TEXT TO READ:
Web Scraping using Requests-HTML on Python

2022-06-14

Requests-HTML is a Python library that make parsing HTML and scraping the web easily.

I used to use BeautifulSoup when scraping before, but I found that Requests-HTML is much easier than it.
Especially it makes me happy if I need to parse rendered pages!

This time I listed the basic usages for those who have never used it, or not used to it.


Basic Usage

We often use HTMLSession.

1
2
3
4
from requests_html import HTMLSession

session = HTMLSession()
r = session.get('https://example.com/?page=1')

Render JavaScript

When you want to parse render HTML, you must run render() function after assigning session.get() to variable (‘r’ here).

*By the way, if you’re using WSL (Windows Subsystem for Linux) you must activate XServer such as GWSL, VcXsrv in advance because the library uses Chromium for rendering.
I don’t mention in this post so please googling if you don’t know.

DATASET CONTENT:

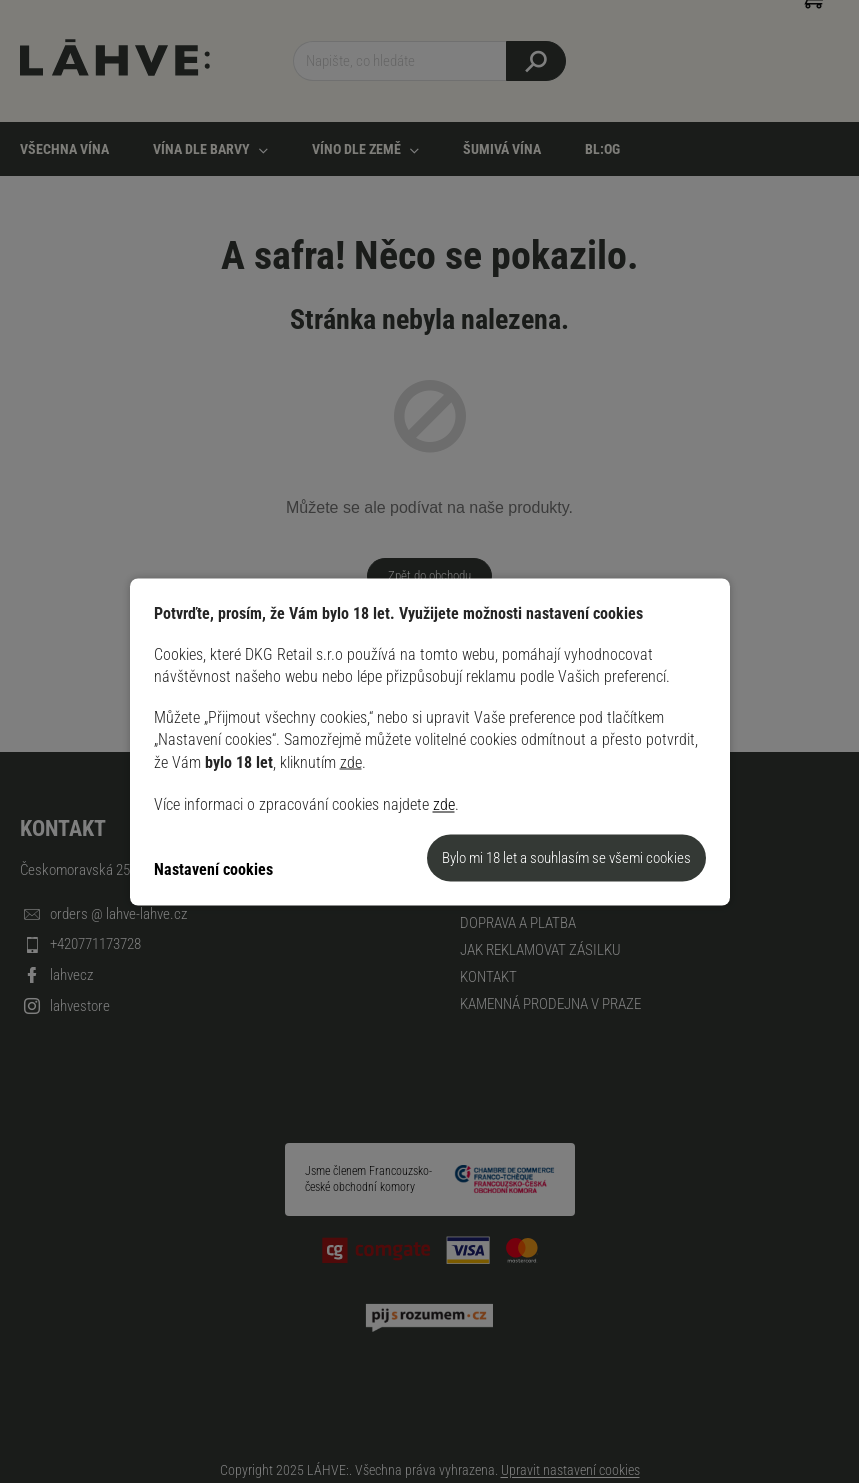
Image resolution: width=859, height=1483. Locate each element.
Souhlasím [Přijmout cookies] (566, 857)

DIRECTIVES:
1. In the Requests-HTML post, why must an X server such as GWSL or VcXsrv be activated beforehand when using WSL?
2. Write the next part of the Requests-HTML post, picking up after its last sentence.

EXERCISE RESULTS:
1. The library uses Chromium for rendering.

2.
1
r.html.render()
1
2
# Avoid TimeOutError
r.html.render(sleep=20)
1
2
# Scroll down to the bottom of the page
r.html.render(scrolldown=2000, sleep=0)
1
2
3
4
5
6
7
# Run script
script = '''
() => {
alert("Render!");
}
'''
r.html.render(script=script)

Find Elements

It is very easy to extract elements that you desired.
Just use find().

1
2
# List all elements
a_tags = r.html.find('a')
1
2
# Get first element
a_tag = r.html.find('a', first=True)
1
2
# Specify id name
a_id_example = r.html.find('a#example')
1
2
# Specify class name
a_class_example = r.html.find('a.example')

Attributes

You are able to get attributes such as ‘href’, ‘class’.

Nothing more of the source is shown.